Nelson’s disingenuous remarks about peer-review also underscored for me how little he understands scholarly communication in the twenty-first century. “If Salaita had limited himself to expressing his hostility to Israel in academic publications subjected to peer review,” Nelson argues, “I believe the appointment would have gone through without difficulty.” Many of the defenses of Salaita, AAUP’s for instance, focus on pedagogical concerns but leave somewhat untouched issues of research. Given this disconnect, and the essential nature of Twitter to digitally-inflected fields like Computers and Writing, the digital humanities, and media studies, it is vitally important that scholars and Universities adopt an updated sense of academic freedom with regard to controversial research. So, I will draw from some philosophical concepts that, I hope, can contextualize the need for this expanded sense of academic freedom.

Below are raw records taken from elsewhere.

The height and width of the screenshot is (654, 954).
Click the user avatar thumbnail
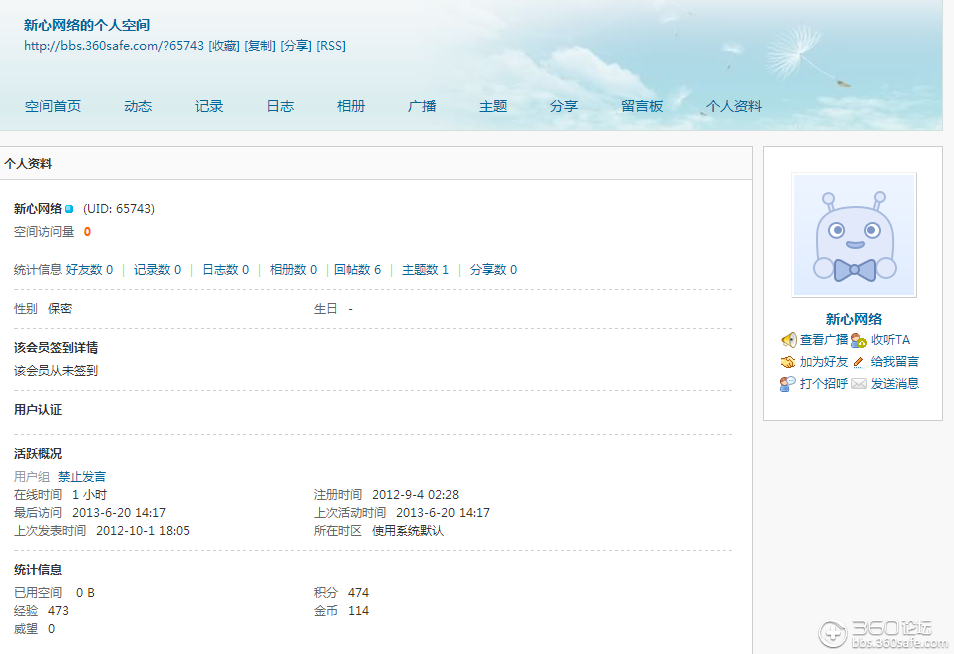coord(853,234)
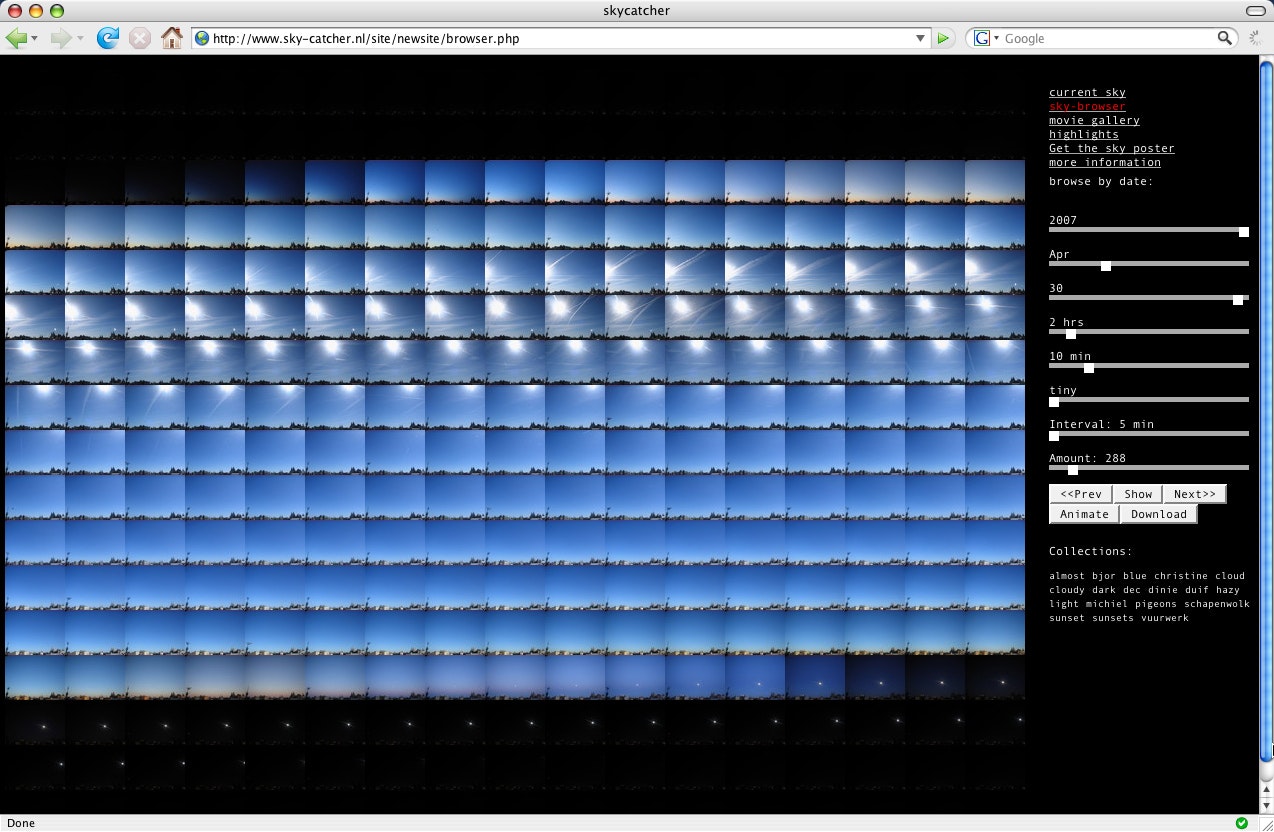Image resolution: width=1274 pixels, height=832 pixels.
Task: Reload the page with the refresh icon
Action: [x=107, y=38]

I am a big fan of Derrida‘s work regarding the university without conditions. Derrida argues that the modern University “claims and to be granted in principle, besides what is called academic freedom, an unconditional freedom to question and to assert, or even, going still further, the right to say publicly all that is required by research, knowledge, and thought concerning the truth” (24). Of course, this is a utopian idea, and Derrida is the first to admit it. However, he argues, “in principle and in conformity to its declared vocation, its professed essence, it should remain the ultimate place of critical resistance — and more than critical — to all the powers of dogmatic and unjust appropriation” (25-6). Even if, Derrida says, the University will never be a place where the search for truth has no conditions, this ideal should be the space of resistance against dogmatic powers that attempt to argue for silencing or censuring or limiting this search.

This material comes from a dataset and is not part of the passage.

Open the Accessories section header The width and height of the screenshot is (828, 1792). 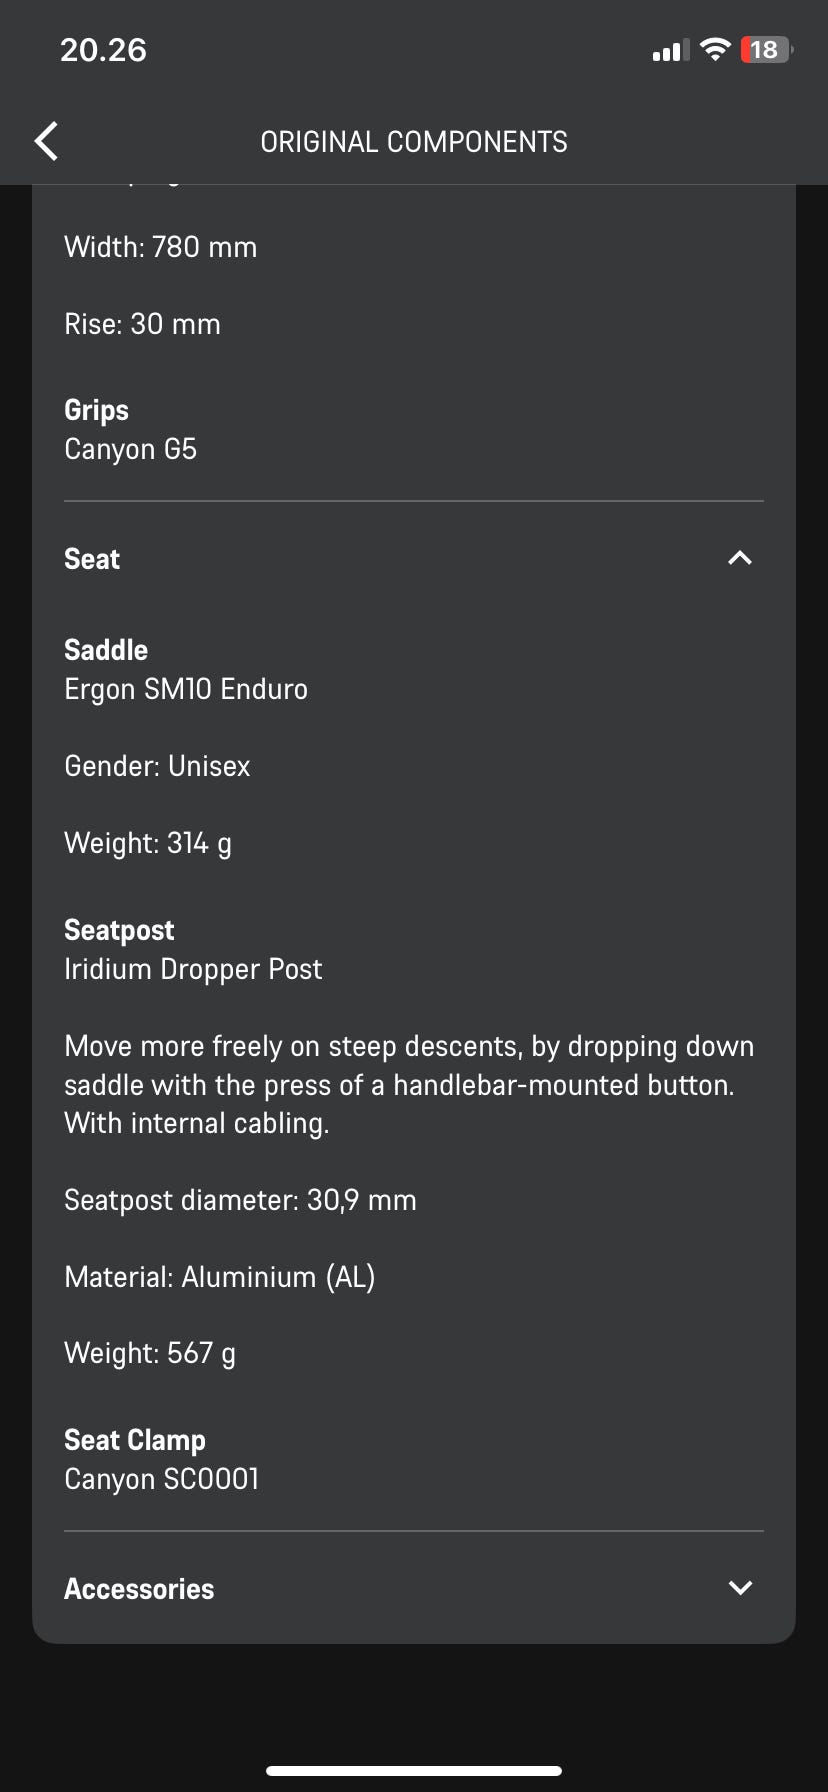[139, 1589]
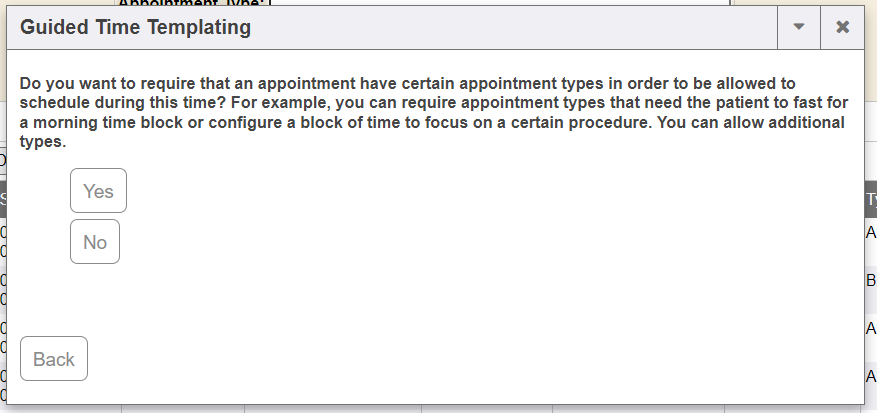This screenshot has width=877, height=413.
Task: Click the 'B' cell at right edge
Action: 870,281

Derrida draws off of the work of Kant, who argues that the unconditional freedom for philosophical disciplines is ensured precisely due to what is, in the words of Hent de Vries, “a ‘freedom’ of judgment exercised strictly within the confines of the academic parliament and the limited ‘public sphere’ of its learned community” (42). The performative contradiction of academic freedom theorized by Kant ensures 1) the relative autonomy of philosophy to seek truth unencumbered by concerns that influence more “practical” fields like economics or medicine; but also 2) the idea that peer-review establishes the community of scholars and that this process is what also articulates the limits of the aforesaid autonomy.

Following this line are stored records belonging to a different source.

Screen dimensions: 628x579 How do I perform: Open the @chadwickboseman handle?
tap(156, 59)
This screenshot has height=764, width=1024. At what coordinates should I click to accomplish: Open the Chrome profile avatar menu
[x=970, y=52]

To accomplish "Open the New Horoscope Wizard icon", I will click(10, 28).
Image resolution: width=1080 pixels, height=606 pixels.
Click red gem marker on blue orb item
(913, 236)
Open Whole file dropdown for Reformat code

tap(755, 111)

Nelson’s comments do draw from a tradition, but it is a tradition that is also being challenged by new communication technologies. The humanities must theorize a new basis for academic freedom: one that takes into consideration the need of scholars to remain unencumbered in their search for truth, but that also contextualizes this search with reference to social media, the realms of activism and service-learning, and the so-called public humanities. Ted Underwood remarked in a Facebook conversation that “[i]n some ways, moves like this ask professors to think of themselves as *analogous* to journalists. In other words, there’s an expectation that we monitor our personal remarks so as to preserve the institution’s posture of public neutrality on controversial issues.” Ted’s insight is very true. But administrations who dole out these punishments don’t seem to understand that journalistic freedom (based upon institutionally-derived ethics of neutrality) is very different from academic freedom. Scholars do not represent institutions. They represent truth and critical resistance.
Works Cited
Jacques Derrida. “The future of the profession or the university without condition (thanks to the “Humanities,” what could take place tomorrow).” Jacques Derrida and the Humanities: A Critical Reader. Ed. Tom Cohen. Cambridge: Cambridge UP, 2001. 24-47. Print.
Hent de Vries. Religion and Violence: Philosophical Perspectives from Kant to Derrida. Baltimore: Johns Hopkins UP, 2002. Print.